▸ The task: Only the lines from the one containing "This screenshot has height=560, width=703." through the end of the records should be retyped, exactly and including both ends; pictures stay out.
Segment Open
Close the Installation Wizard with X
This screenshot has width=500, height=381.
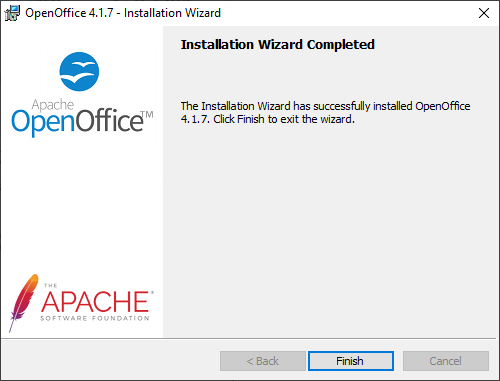click(x=484, y=13)
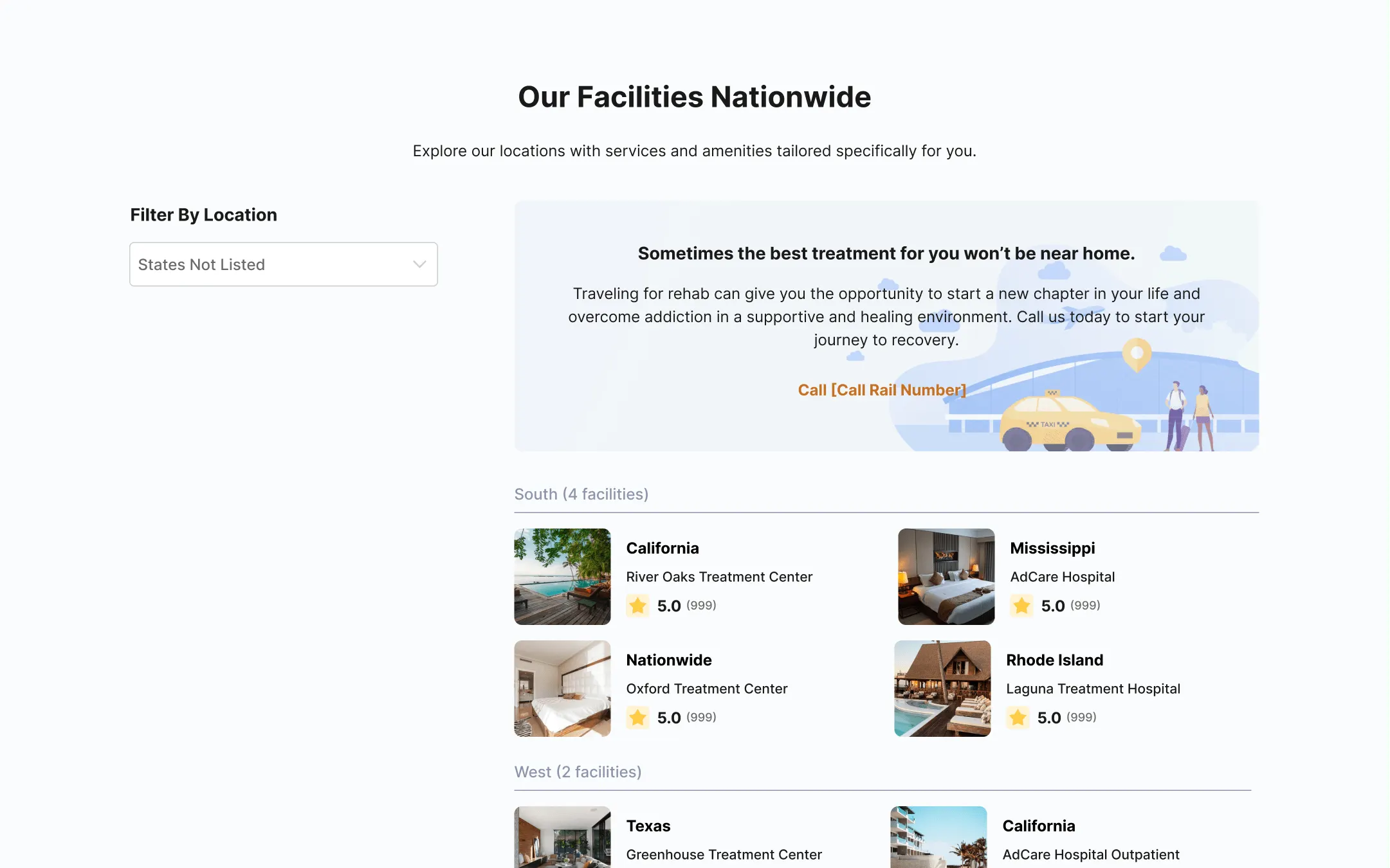Click the star icon for Laguna Treatment Hospital
The image size is (1390, 868).
1018,717
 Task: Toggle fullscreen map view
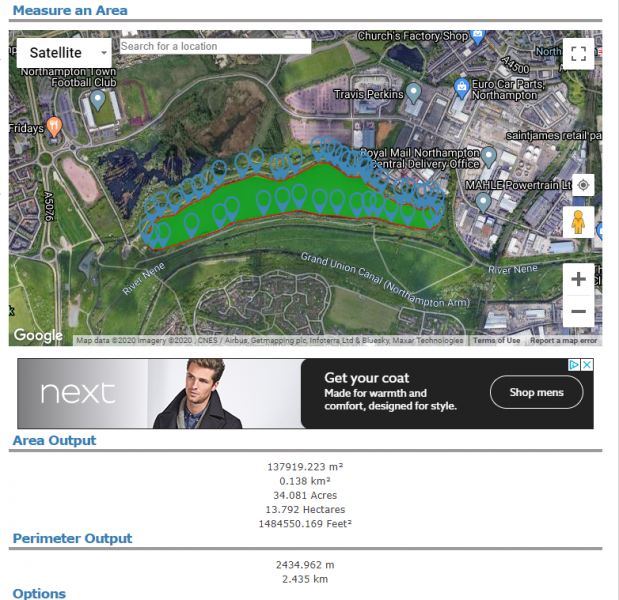click(x=578, y=54)
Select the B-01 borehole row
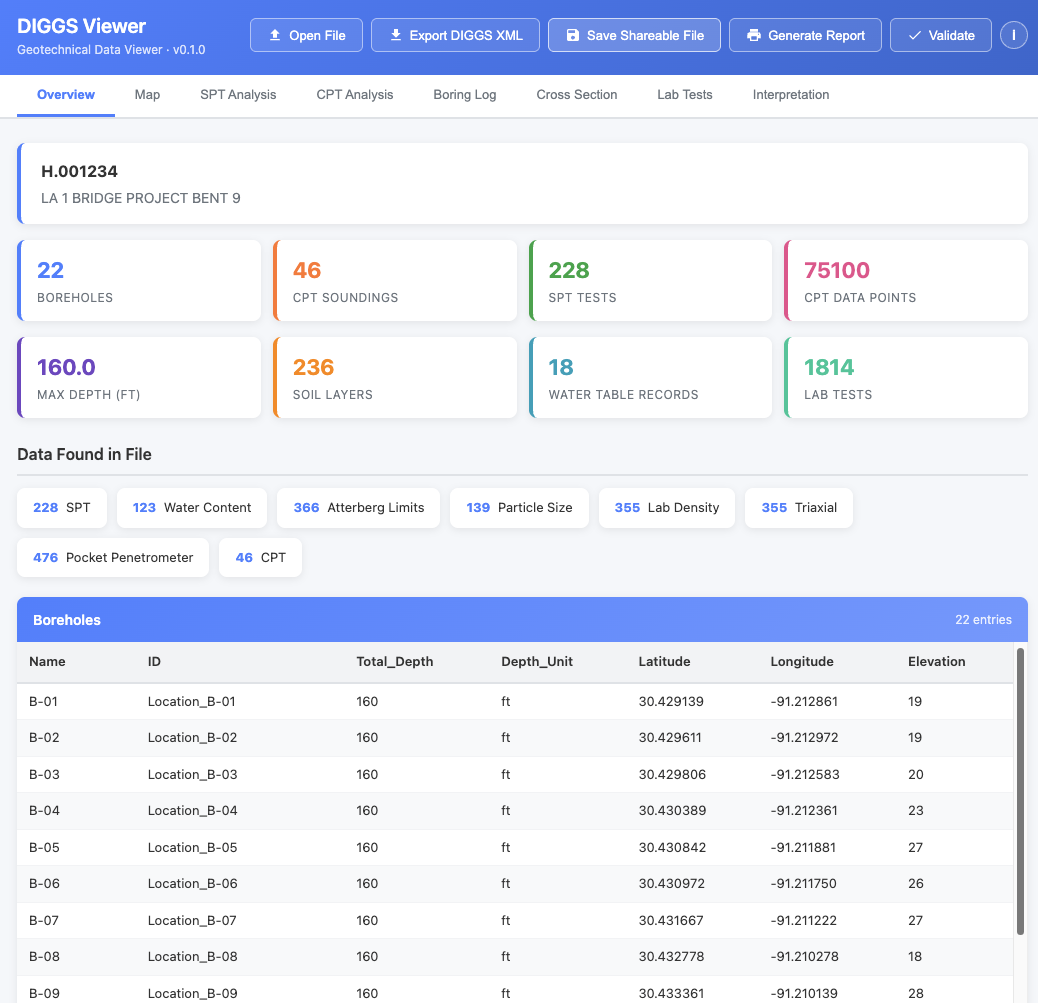 (x=400, y=701)
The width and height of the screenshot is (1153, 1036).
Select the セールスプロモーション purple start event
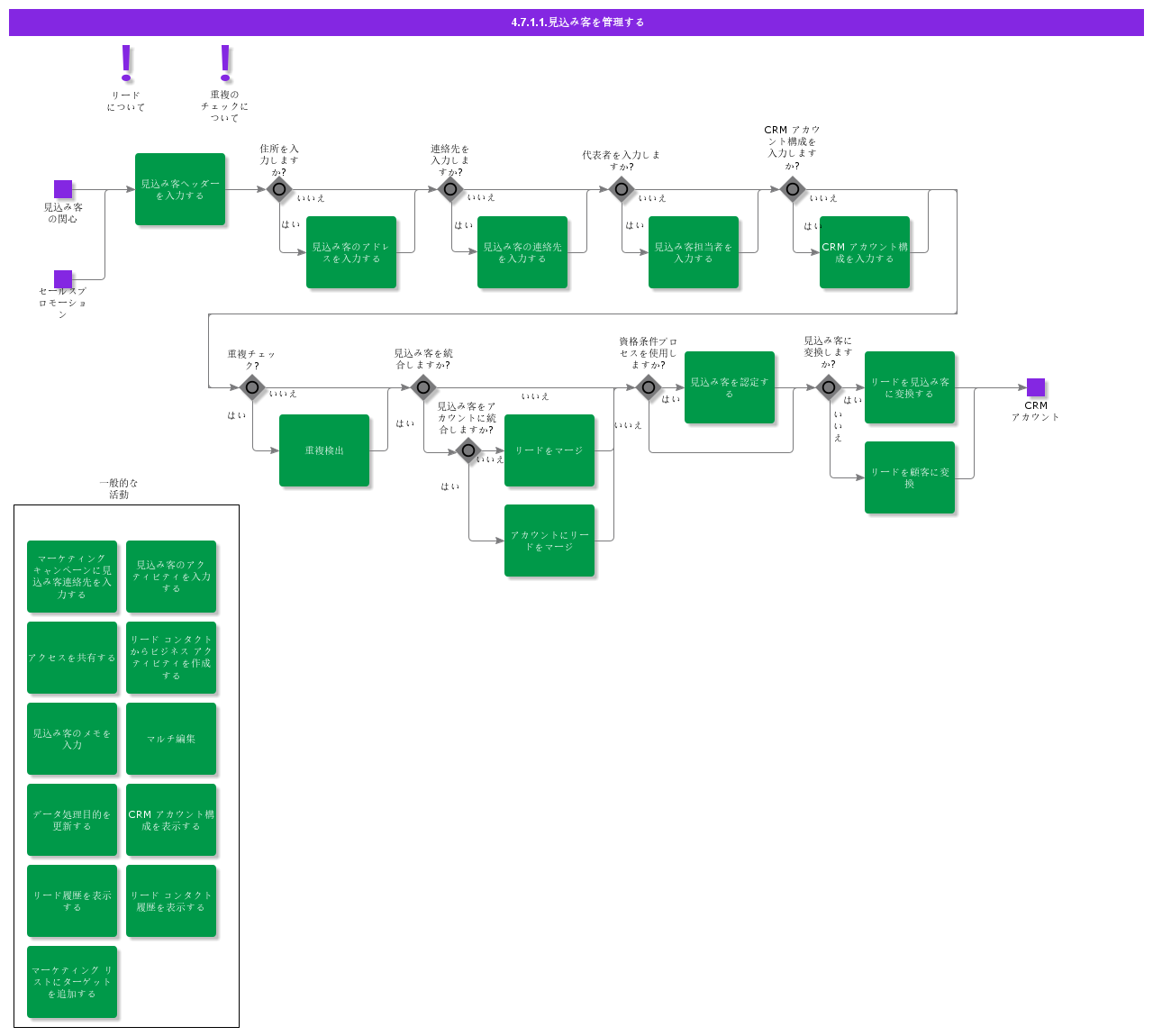pyautogui.click(x=63, y=279)
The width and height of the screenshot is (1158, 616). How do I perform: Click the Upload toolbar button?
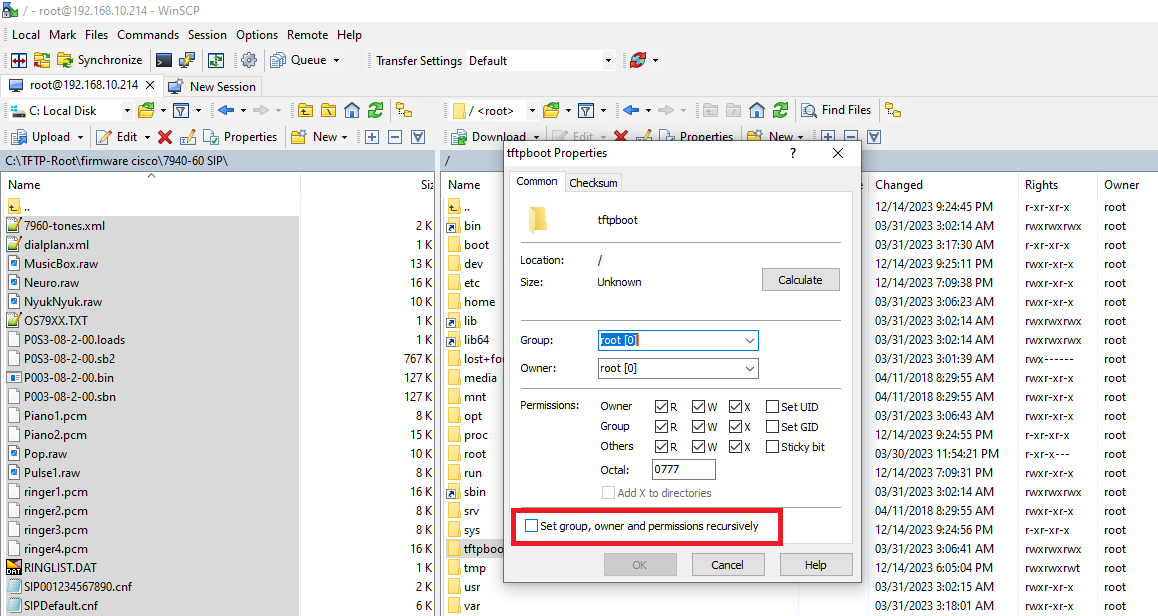click(x=42, y=137)
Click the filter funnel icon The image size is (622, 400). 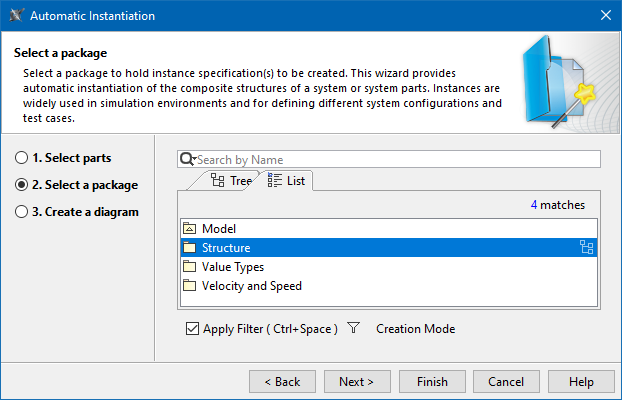click(353, 328)
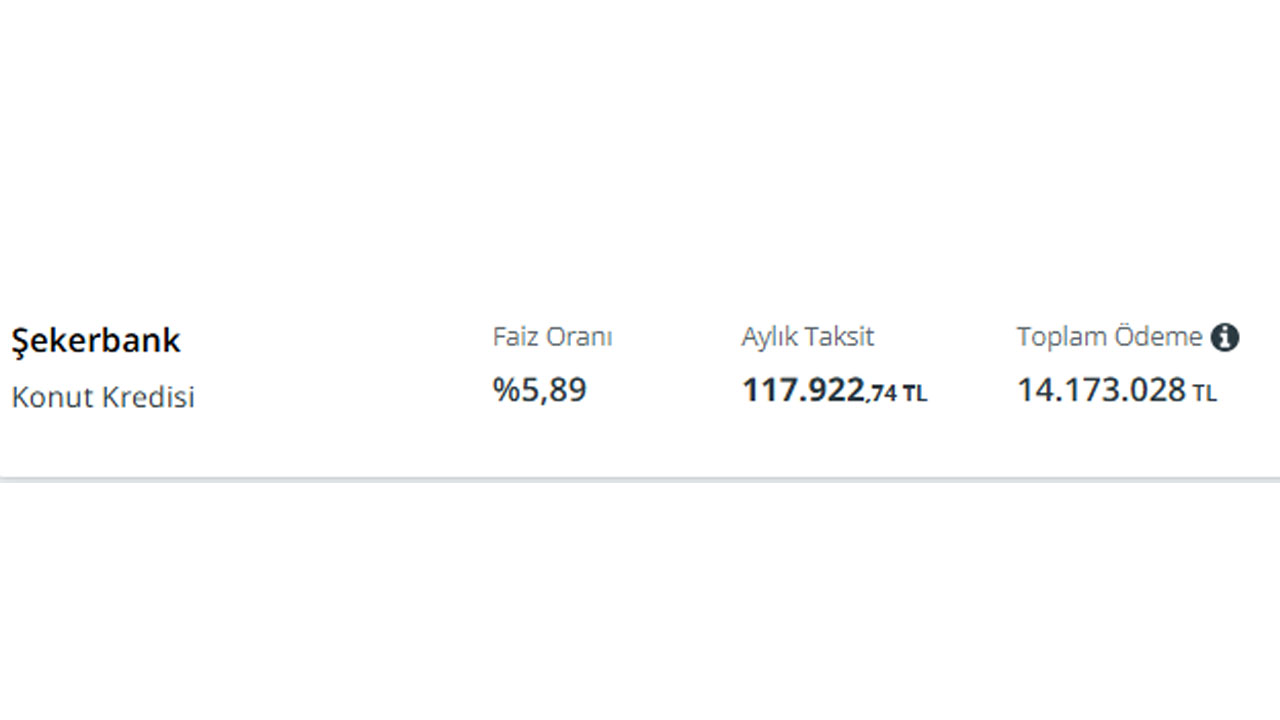This screenshot has width=1280, height=720.
Task: Click the info icon beside Toplam Ödeme
Action: pos(1225,338)
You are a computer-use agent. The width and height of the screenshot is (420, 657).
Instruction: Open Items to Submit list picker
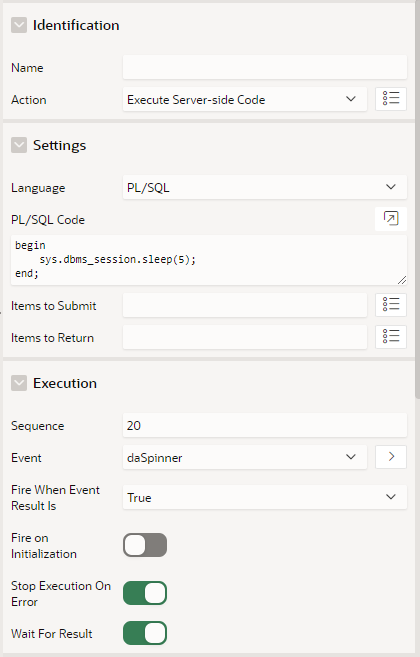[x=391, y=305]
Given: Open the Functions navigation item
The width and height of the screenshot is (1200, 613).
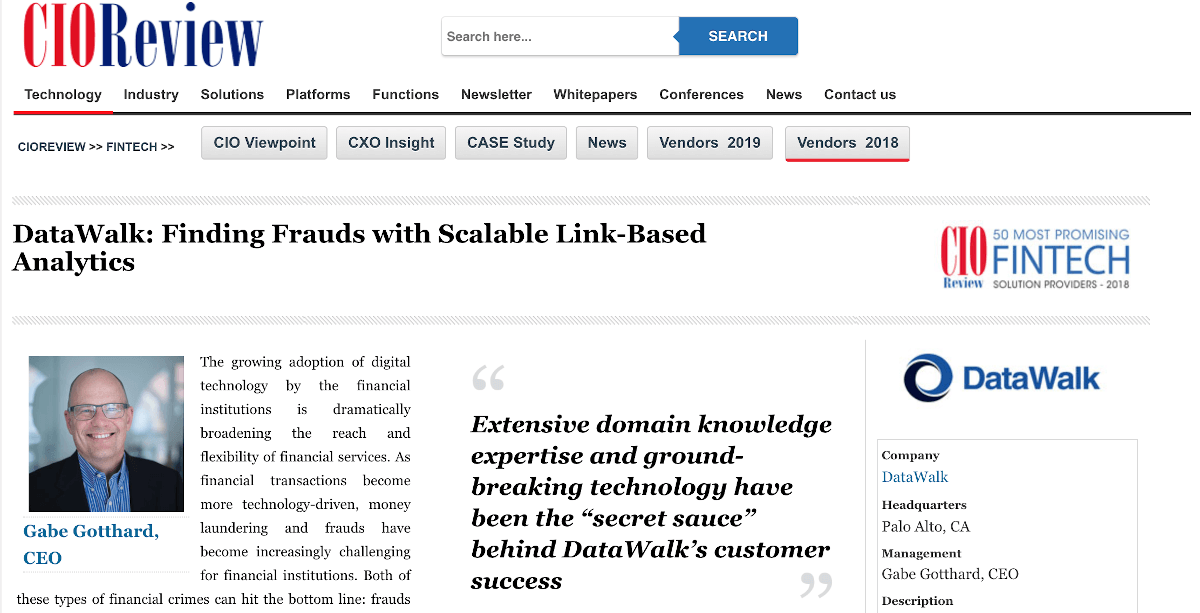Looking at the screenshot, I should [x=405, y=95].
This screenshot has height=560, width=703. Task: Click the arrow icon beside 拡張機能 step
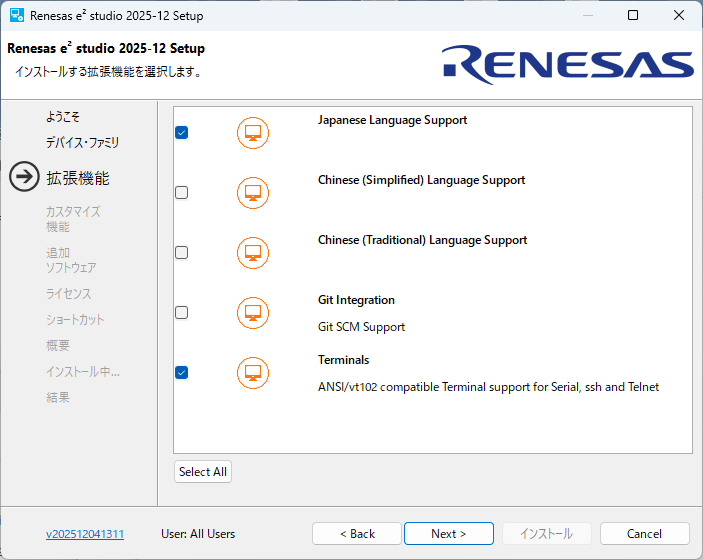(24, 178)
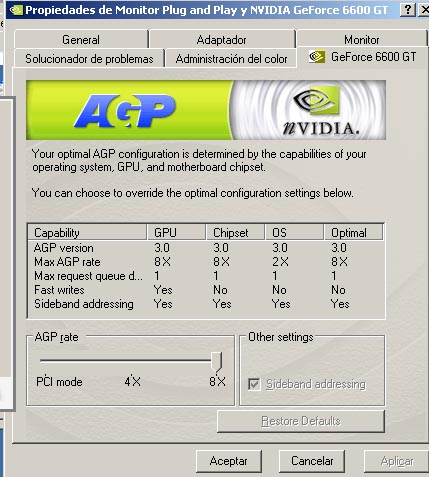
Segment Closed
▸ Solution:
This screenshot has height=560, width=703. Task: Click the arrow icon beside 拡張機能 step
(24, 178)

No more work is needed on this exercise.